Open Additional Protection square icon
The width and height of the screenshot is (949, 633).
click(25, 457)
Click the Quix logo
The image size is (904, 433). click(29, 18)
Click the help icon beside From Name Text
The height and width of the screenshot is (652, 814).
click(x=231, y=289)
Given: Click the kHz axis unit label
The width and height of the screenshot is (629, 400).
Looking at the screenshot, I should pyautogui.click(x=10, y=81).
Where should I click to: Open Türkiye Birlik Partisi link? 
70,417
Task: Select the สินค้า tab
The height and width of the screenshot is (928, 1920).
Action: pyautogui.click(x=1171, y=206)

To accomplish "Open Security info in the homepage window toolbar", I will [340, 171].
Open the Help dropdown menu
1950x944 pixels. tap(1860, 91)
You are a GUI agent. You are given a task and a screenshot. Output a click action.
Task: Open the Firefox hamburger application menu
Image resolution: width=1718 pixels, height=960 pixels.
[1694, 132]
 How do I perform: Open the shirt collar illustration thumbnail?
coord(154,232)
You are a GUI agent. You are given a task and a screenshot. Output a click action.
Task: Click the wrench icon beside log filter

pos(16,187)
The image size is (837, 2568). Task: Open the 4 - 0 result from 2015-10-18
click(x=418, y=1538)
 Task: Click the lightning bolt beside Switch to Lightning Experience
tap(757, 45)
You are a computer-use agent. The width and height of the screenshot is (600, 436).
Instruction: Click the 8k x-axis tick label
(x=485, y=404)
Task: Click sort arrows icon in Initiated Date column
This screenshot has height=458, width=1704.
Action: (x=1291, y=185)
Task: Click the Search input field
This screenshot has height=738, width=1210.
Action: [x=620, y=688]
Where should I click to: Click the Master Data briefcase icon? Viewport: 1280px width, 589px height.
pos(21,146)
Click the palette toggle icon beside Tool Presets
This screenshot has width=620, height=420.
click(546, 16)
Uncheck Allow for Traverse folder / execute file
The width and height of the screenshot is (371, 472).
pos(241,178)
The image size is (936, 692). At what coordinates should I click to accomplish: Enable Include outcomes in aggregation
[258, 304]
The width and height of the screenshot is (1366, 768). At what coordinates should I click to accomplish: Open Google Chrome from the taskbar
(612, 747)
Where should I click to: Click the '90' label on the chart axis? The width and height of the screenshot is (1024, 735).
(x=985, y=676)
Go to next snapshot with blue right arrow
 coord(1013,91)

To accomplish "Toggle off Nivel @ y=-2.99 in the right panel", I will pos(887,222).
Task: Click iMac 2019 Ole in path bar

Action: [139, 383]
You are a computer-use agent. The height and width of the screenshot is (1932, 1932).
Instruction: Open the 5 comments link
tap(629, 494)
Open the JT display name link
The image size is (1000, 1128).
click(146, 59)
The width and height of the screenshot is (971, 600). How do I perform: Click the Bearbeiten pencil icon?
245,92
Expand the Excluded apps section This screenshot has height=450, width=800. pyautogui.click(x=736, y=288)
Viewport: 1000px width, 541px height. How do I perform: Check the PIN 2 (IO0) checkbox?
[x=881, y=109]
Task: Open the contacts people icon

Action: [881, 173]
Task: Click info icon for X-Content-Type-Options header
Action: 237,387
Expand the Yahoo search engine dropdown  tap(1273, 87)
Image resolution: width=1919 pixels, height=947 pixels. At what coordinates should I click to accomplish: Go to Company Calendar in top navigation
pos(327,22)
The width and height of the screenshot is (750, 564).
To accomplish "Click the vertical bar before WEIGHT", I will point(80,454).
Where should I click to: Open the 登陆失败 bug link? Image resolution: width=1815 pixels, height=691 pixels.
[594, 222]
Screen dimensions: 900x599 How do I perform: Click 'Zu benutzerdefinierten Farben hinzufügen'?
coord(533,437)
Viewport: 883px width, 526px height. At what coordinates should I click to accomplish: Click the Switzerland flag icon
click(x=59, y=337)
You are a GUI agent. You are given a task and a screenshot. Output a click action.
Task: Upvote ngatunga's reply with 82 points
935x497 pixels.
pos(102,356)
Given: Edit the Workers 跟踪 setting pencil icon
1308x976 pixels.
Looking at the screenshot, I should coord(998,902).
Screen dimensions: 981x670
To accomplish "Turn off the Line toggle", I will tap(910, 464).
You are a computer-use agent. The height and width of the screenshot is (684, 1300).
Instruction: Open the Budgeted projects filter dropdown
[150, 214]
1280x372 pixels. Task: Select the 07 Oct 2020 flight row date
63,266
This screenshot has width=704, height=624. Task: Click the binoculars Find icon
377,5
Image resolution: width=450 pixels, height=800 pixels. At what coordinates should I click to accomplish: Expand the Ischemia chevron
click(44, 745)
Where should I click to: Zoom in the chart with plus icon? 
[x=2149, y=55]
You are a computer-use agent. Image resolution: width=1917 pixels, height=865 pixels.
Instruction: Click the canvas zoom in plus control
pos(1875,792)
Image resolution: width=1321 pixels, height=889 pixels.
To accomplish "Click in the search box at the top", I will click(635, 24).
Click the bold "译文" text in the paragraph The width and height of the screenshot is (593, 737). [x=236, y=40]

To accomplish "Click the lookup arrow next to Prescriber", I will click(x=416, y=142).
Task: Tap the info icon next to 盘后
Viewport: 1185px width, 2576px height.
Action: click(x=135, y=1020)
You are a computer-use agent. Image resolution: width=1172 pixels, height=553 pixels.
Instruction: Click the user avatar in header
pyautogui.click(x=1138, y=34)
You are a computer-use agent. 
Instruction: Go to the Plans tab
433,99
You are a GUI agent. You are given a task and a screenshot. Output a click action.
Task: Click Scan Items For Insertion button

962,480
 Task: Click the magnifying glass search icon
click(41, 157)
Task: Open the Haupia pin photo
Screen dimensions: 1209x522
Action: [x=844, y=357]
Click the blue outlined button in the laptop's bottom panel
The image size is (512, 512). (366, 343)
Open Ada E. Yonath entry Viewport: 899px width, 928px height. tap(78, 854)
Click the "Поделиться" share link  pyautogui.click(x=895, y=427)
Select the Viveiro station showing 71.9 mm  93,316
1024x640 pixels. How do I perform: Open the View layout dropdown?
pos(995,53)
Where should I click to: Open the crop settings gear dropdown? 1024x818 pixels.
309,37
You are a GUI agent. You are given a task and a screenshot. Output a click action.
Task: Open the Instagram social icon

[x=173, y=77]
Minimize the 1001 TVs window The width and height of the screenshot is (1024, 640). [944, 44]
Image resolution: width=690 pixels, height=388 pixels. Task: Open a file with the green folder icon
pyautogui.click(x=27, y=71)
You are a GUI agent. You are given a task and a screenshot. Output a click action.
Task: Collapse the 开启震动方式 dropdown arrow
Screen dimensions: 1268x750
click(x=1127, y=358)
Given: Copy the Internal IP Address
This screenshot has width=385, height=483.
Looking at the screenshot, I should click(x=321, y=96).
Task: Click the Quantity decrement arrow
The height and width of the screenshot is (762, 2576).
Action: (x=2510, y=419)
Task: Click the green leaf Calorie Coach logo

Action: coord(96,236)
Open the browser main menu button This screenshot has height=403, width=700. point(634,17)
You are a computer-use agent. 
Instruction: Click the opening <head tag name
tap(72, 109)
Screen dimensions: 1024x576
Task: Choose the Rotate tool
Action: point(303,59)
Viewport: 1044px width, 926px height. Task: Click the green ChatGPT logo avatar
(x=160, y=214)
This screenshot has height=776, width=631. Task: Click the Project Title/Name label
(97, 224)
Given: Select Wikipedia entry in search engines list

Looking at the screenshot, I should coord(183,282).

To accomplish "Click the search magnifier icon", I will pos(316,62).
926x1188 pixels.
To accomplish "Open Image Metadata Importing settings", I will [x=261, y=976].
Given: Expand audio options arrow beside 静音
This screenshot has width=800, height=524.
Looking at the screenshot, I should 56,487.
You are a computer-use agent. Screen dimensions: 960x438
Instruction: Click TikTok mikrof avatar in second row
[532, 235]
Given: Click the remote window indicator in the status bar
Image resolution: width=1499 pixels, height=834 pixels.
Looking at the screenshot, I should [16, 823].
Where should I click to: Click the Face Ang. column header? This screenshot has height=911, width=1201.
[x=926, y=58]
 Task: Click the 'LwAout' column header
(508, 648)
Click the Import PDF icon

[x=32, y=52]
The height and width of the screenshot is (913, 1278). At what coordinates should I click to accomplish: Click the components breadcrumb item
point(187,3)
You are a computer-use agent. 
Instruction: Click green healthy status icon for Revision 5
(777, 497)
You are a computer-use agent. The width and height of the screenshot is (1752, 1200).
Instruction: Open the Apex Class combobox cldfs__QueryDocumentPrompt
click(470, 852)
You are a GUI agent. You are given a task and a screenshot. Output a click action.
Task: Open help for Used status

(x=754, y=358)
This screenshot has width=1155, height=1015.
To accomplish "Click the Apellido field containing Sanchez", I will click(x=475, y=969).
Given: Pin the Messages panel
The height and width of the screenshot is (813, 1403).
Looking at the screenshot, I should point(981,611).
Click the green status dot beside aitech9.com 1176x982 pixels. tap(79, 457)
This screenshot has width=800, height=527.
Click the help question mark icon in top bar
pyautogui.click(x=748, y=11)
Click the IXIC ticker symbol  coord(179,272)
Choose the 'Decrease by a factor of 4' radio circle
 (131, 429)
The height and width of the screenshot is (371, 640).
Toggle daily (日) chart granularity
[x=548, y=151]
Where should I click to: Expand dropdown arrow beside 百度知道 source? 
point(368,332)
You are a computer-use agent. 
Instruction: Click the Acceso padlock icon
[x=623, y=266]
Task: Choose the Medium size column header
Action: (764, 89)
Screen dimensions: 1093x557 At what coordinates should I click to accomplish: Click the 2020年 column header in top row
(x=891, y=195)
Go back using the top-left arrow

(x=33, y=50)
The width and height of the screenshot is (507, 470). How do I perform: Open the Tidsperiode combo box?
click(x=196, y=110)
—————
*PROBLEM TO SOLVE*
Copy the lines from the start of the data verbatim, stopping after the line containing "Click the help icon beside From Name Text".

*OUTPUT BELOW*
Open Additional Protection square icon
The width and height of the screenshot is (949, 633).
click(25, 457)
Click the Quix logo
The image size is (904, 433). click(29, 18)
Click the help icon beside From Name Text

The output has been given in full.